Comment 9 Nate Rini 2019-07-16 19:54:28 MDT

(In reply to Adam Hough from comment #8)
> Yes, you can lower it to the lowest severity level as the cluster is stable.
Lowering severity per your response.

Comment 10 Nate Rini 2019-07-16 19:59:58 MDT

(In reply to Adam Hough from comment #8)
> This ticket was mainly to make the Slurm
> team aware of our previous issue with that setting.  I have no idea how to
> test it without changing the entire cluster back to the previous setting
> which we cannot do to a production system.  
I will try to attempt replicate this issue using a VM cluster instead. Can you please provide the output of the following:
> lsb_release -a
> uname -a

Replicating issues related to the omnipath drivers will likely not be possible using VMs.

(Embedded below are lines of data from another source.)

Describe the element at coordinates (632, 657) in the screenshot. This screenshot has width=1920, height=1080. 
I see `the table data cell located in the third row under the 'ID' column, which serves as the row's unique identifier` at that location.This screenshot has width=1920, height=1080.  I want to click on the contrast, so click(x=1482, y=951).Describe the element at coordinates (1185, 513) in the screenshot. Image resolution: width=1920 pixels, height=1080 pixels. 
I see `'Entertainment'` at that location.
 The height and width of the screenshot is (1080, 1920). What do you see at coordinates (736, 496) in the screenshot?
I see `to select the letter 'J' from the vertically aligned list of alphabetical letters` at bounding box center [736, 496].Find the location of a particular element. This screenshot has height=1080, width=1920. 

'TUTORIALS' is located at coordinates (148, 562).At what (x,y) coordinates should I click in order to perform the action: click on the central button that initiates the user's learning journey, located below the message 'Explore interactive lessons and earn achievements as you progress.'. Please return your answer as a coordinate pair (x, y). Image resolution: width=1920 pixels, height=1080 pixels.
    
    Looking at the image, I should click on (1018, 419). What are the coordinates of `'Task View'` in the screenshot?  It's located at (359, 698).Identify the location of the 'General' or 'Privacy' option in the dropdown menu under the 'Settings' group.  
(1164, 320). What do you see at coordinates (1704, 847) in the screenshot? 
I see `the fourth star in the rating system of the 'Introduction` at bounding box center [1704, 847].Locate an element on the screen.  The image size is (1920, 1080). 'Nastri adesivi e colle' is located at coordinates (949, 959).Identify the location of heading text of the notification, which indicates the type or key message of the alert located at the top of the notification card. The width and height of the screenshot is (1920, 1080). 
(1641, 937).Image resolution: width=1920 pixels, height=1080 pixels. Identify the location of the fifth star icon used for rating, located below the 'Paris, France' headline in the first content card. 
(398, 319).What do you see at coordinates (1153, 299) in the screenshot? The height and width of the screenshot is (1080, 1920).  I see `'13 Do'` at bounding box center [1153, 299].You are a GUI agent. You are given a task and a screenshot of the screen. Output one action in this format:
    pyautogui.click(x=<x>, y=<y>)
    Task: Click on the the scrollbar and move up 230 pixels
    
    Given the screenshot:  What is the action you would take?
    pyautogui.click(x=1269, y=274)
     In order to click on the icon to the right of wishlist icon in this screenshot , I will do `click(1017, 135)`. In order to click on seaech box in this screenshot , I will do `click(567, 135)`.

> I agree that explicitly setting "ConstrainKmemSpace=no" should have done
> absolutely nothing but that was not the observed case since the cluster
> stabilized after ~20% of the nodes were rebooted with that setting commented
> out of the cgroups.conf and the ping packet loss decreased to 0% again for
> all the nodes once enough of the nodes were rebooted to remove the setting.
> 
> By "unresponsive", I mean then nodes were unresponsive to SSH or serial over
> lan console and some nodes were either not ping-able on their OPA
> connection, ethernet connection, or both as well.
If general non-Slurm communications were lost, I would guess that this is an OPA bug that is triggered by setting ConstrainKmemSpace. If you have a test cluster with OPA hardware that you can replicate this issue with, it would surely speed up the debug process but I also suspect that this is an issue for Intel.

> There were a handful of
> nodes that just lost their OPA connection which meant the nodes lost
> communications with the slurmctld daemon as in the slurm.conf we have
> NodeAddr=<NodeHostname>-opa. The loss of the OPA only state was rare.
If SSH isn't working, I wouldn't expect Slurm to work either. Were there any errors in the kernel logs (dmesg) during these periods?

Comment 11 Adam Hough 2019-07-31 16:44:15 MDT

I am closing this since we had another similar outage that was job related this time. So the previous time might have been job related as well but we never found the bad job combination.